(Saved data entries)
________________
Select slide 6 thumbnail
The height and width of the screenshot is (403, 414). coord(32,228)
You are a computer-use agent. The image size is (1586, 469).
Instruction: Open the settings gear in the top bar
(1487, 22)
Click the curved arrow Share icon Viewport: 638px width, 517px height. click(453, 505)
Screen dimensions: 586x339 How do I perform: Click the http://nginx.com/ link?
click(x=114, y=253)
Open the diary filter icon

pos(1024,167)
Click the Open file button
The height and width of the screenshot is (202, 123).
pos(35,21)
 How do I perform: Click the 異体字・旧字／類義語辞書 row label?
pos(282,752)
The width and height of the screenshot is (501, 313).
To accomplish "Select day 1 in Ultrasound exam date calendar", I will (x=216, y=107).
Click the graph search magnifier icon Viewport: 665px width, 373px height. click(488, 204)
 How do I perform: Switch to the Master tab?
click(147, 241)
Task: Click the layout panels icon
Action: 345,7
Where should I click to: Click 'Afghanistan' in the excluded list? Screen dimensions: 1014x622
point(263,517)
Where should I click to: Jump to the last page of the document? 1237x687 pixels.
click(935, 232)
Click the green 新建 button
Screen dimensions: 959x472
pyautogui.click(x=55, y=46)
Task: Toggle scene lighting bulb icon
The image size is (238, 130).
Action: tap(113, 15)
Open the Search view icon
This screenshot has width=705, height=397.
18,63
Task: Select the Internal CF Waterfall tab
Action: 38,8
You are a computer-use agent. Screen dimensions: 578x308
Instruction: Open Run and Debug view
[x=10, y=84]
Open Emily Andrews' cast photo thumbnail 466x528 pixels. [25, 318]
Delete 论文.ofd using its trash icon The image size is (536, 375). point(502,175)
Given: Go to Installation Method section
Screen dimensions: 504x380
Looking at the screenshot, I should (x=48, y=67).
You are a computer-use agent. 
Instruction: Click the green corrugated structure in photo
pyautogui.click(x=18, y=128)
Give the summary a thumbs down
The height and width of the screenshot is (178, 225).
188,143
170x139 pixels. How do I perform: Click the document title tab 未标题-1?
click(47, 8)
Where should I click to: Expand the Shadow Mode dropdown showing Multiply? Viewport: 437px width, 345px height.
________________
- What is needed -
The exact wording of every entry above should be written out again.

- Answer to the problem -
Select slide 6 thumbnail
The height and width of the screenshot is (403, 414). coord(32,228)
You are a computer-use agent. The image size is (1586, 469).
Instruction: Open the settings gear in the top bar
(1487, 22)
Click the curved arrow Share icon Viewport: 638px width, 517px height. click(453, 505)
Screen dimensions: 586x339 How do I perform: Click the http://nginx.com/ link?
click(x=114, y=253)
Open the diary filter icon

pos(1024,167)
Click the Open file button
The height and width of the screenshot is (202, 123).
pos(35,21)
 How do I perform: Click the 異体字・旧字／類義語辞書 row label?
pos(282,752)
The width and height of the screenshot is (501, 313).
To accomplish "Select day 1 in Ultrasound exam date calendar", I will (x=216, y=107).
Click the graph search magnifier icon Viewport: 665px width, 373px height. click(488, 204)
 How do I perform: Switch to the Master tab?
click(147, 241)
Task: Click the layout panels icon
Action: 345,7
Where should I click to: Click 'Afghanistan' in the excluded list? Screen dimensions: 1014x622
point(263,517)
Where should I click to: Jump to the last page of the document? 1237x687 pixels.
click(935, 232)
Click the green 新建 button
Screen dimensions: 959x472
pyautogui.click(x=55, y=46)
Task: Toggle scene lighting bulb icon
The image size is (238, 130).
Action: tap(113, 15)
Open the Search view icon
This screenshot has width=705, height=397.
18,63
Task: Select the Internal CF Waterfall tab
Action: 38,8
You are a computer-use agent. Screen dimensions: 578x308
Instruction: Open Run and Debug view
[x=10, y=84]
Open Emily Andrews' cast photo thumbnail 466x528 pixels. [25, 318]
Delete 论文.ofd using its trash icon The image size is (536, 375). point(502,175)
Given: Go to Installation Method section
Screen dimensions: 504x380
Looking at the screenshot, I should (x=48, y=67).
You are a computer-use agent. 
Instruction: Click the green corrugated structure in photo
pyautogui.click(x=18, y=128)
Give the summary a thumbs down
The height and width of the screenshot is (178, 225).
188,143
170x139 pixels. How do I perform: Click the document title tab 未标题-1?
click(47, 8)
Where should I click to: Expand the Shadow Mode dropdown showing Multiply? Viewport: 437px width, 345px height.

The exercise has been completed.